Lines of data
::::

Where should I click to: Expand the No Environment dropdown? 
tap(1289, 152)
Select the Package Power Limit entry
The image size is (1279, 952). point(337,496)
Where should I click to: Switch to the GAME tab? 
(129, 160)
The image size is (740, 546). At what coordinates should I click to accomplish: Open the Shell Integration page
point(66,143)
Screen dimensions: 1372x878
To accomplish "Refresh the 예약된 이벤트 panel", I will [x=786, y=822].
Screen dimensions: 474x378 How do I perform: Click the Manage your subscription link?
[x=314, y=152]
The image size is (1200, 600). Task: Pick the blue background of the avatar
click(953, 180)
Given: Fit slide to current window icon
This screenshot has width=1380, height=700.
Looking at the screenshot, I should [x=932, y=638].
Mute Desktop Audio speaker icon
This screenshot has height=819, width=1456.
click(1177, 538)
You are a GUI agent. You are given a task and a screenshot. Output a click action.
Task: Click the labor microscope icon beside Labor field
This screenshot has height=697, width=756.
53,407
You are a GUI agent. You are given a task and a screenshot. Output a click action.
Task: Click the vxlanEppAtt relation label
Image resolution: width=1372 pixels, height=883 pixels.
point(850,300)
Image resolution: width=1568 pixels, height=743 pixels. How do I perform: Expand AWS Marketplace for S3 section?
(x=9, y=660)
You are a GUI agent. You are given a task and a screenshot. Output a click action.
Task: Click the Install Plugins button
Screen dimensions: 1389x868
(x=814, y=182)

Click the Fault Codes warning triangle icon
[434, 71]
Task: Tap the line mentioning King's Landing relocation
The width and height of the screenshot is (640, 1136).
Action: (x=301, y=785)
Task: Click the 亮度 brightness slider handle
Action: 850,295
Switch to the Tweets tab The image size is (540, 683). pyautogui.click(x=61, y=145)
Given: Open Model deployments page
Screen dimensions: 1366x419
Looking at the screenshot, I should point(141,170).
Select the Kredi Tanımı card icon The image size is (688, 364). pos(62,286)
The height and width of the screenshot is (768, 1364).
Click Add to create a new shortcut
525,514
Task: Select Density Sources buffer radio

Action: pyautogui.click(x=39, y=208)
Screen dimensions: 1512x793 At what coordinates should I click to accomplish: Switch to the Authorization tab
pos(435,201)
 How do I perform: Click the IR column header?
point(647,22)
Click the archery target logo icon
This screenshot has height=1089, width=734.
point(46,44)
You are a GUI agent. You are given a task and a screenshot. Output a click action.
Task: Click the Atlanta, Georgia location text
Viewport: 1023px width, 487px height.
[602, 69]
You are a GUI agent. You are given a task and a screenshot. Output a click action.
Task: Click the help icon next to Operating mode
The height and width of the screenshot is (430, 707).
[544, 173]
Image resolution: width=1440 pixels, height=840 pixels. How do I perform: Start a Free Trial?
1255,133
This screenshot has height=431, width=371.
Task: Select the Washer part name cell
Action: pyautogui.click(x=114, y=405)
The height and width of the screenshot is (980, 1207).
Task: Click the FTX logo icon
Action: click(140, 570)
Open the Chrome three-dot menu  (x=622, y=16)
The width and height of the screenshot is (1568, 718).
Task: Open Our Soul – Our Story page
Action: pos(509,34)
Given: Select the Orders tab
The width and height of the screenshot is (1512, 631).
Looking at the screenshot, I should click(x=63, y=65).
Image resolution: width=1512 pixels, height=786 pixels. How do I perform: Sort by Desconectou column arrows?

::::

- **What needs to be done**
Output as a JSON list of strings everything from the line that contains "The image size is (1200, 600)." down to the line that contains "click(1177, 538)", one string per line, with blank lines omitted.

- **Task output**
[
  "The image size is (1200, 600). Task: Pick the blue background of the avatar",
  "click(953, 180)",
  "Given: Fit slide to current window icon",
  "This screenshot has width=1380, height=700.",
  "Looking at the screenshot, I should [x=932, y=638].",
  "Mute Desktop Audio speaker icon",
  "This screenshot has height=819, width=1456.",
  "click(1177, 538)"
]